**ACTIONS TO TAKE:**
a) Repeat the Fast and Furious article word for word, starting with "Leaning heavily on" and going on through "answer is no.".
b) Carry on the article about Issa's Fast and Furious wiretap claims, picking up right after its final sentence.

Conservative media outlets are credulously reporting House Oversight Committee Chairman Darrell Issa's claim that wiretap applications signed by senior Justice Department officials “prove” they “approved” of dangerous gunwalking tactics in the ATF's failed Operation Fast and Furious, contradicting prior DOJ statements. In doing so, they ignore that the DOJ has repeatedly stated that senior officials do not necessarily review wiretap applications themselves, but rather largely rely on summaries of those applications produced by line attorneys.
“Documents prove senior Justice officials approved Fast and Furious, Issa says,” reads the headline of Daily Caller reporter Matthew Boyle's latest foray into reporting on the ATF's fatally flawed gunwalking operation.
Leaning heavily on Issa's just-released letter to Attorney General Eric Holder, Boyle reports that Issa has obtained wiretap applications for that operation that were signed by senior DOJ officials. Boyle notes that Issa claims those documents “show that immense details about questionable investigative tactics were available” to those officials via those applications, supposedly disproving numerous DOJ statements that senior officials there were not privy to the details of gunwalking.
But there's one question that this sort of credulous recitation of Issa's claims does not address: Did those officials actually review the wiretap applications that Issa says contained that information? According to prior DOJ statements dating back to at least last year, the answer is no.
This is not the first time Issa has claimed that wiretap applications supposedly proved knowledge of gunwalking techniques on the part of senior DOJ officials. In February, his committee made similar allegations, claiming in a staff report that “Congressional investigators have learned about the information contained in one Wiretap Authorization and Wiretap Affidavit from Fast and Furious that Jason Weinstein signed. The Wiretap Affidavit presented Weinstein with the details of at least two instances in which ATF agents had witnessed illegal straw purchasing and the subsequent transfer of the purchased weapons to other individuals.”

**INFORMATION SUPPLIED:**
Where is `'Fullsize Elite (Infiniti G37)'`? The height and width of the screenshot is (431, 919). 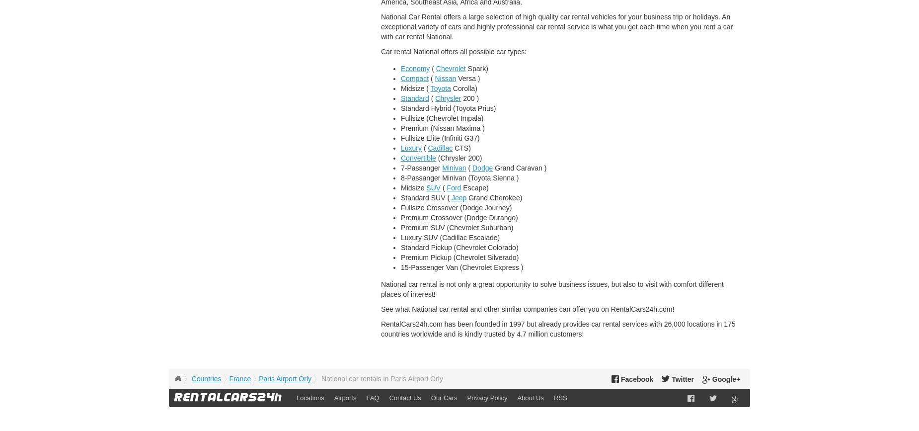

**RESPONSES TO THE TASKS:**
a)
Leaning heavily on Issa's just-released letter to Attorney General Eric Holder, Boyle reports that Issa has obtained wiretap applications for that operation that were signed by senior DOJ officials. Boyle notes that Issa claims those documents “show that immense details about questionable investigative tactics were available” to those officials via those applications, supposedly disproving numerous DOJ statements that senior officials there were not privy to the details of gunwalking.
But there's one question that this sort of credulous recitation of Issa's claims does not address: Did those officials actually review the wiretap applications that Issa says contained that information? According to prior DOJ statements dating back to at least last year, the answer is no.

b)
But Politico reported at the time that “Weinstein told investigators that it was his 'general practice' not to read the underlying affidavits in such cases but to rely on a so-called cover memo prepared by another Justice Department office.” This was consistent with Politico's report last November in response to similar claims that the wiretap applications could have bearing on what senior DOJ officials knew of Fast and Furious:
The Justice official, who spoke on condition of anonymity, said wiretap applications are reviewed by another DOJ office which writes a detailed cover memo that is usually the focus of review by Breuer's staff.
“What gets pulled out for their review is therough the lens of those two questions: necessity and probably cause,” the official said.
In a letter that the committee's ranking member, Rep. Elijah Cummings (D-MD), released in response to Issa's letter today, he reiterated these points in even greater detail.
Cummings states that in an interview with committee staff, Weinstein said that senior DOJ officials generally don't actually review the wiretap applications themselves. Because “thousands” of such applications are received each year, a team of line attorneys reviews the documents and submits to the DAGs summary memos that include “just the information that we need to be able to make that legal determination” that a wiretap is proper or not. The DAGs then recommend that the wiretaps be approved or not based on those memos. According to Weinstein, they are following precedent that has been “consistent across administration.”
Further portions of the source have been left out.